Before your PR is "Ready for review"

Make sure you read and follow Contributor guidelines and your commits are signed.
Is this change backward compatible?: Yes
Did you write any new necessary tests?: No
Did you add or update any necessary documentation?: Yes
Did you update Changelog?: Yes

Additional Information

MCore export script doesn't have the option to export enable currently

copy-pr-bot · 2025-11-19T19:26:06Z

Auto-sync is disabled for draft pull requests in this repository. Workflows must be run manually.

Contributors can view more details about this message here.

codecov · 2025-11-19T19:39:23Z

Codecov Report

✅ All modified and coverable lines are covered by tests.
✅ Project coverage is 74.47%. Comparing base (1d0ee04) to head (13f6bcd).
⚠️ Report is 7 commits behind head on main.

Additional details and impacted files

@@            Coverage Diff             @@
##             main     #579      +/-   ##
==========================================
+ Coverage   74.43%   74.47%   +0.04%     
==========================================
  Files         182      182              
  Lines       18234    18255      +21     
==========================================
+ Hits        13572    13596      +24     
+ Misses       4662     4659       -3

☔ View full report in Codecov by Sentry.
📢 Have feedback on the report? Share it here.

🚀 New features to boost your workflow:

❄️ Test Analytics: Detect flaky tests, report on failures, and find test suite problems.

Signed-off-by: Kinjal Patel <[email protected]>

modelopt/torch/export/unified_export_hf.py

realAsma · 2025-11-21T17:49:13Z

examples/vllm_serve/README.md

 ## Known Problems

 1. AWQ is not yet supported in vLLM.
+2. PTQ/QAT checkpoint doesn't work with KV Cache quantization enabled.


Thanks Kinjal for documenting this. Create a jira ticket to address this - https://jirasw.nvidia.com/browse/OMNIML-3051

Thank you for creating the ticket

realAsma

Is it possible to export the entire TensorQuantizer state - This way we can seamlessly support PTQ/QAT and fake quantization.

The current support does not work in cases such as Mixed precision quantization (some layers in FP4, some in FP8, some disabled etc.) - we would need manual work arounds for this case. This support also does not work for other quantization such as AWQ.
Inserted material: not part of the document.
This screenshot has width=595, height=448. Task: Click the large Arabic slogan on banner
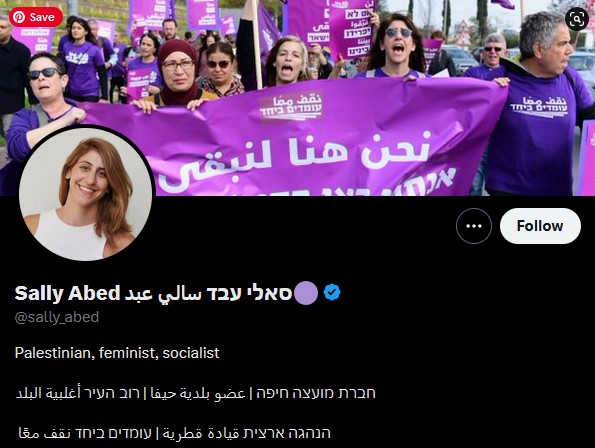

We are relying on the fact that we are quantizing the model with the same quantization formats as that of PTQ/QAT during vllm_serve.

Signed-off-by: Kinjal Patel <[email protected]>

kinjalpatel27 · 2025-11-21T19:05:52Z

Is it possible to export the entire TensorQuantizer state - This way we can seamlessly support PTQ/QAT and fake quantization.

The current support does not work in cases such as Mixed precision quantization (some layers in FP4, some in FP8, some disabled etc.) - we would need manual work arounds for this case. This support also does not work for other quantization such as AWQ.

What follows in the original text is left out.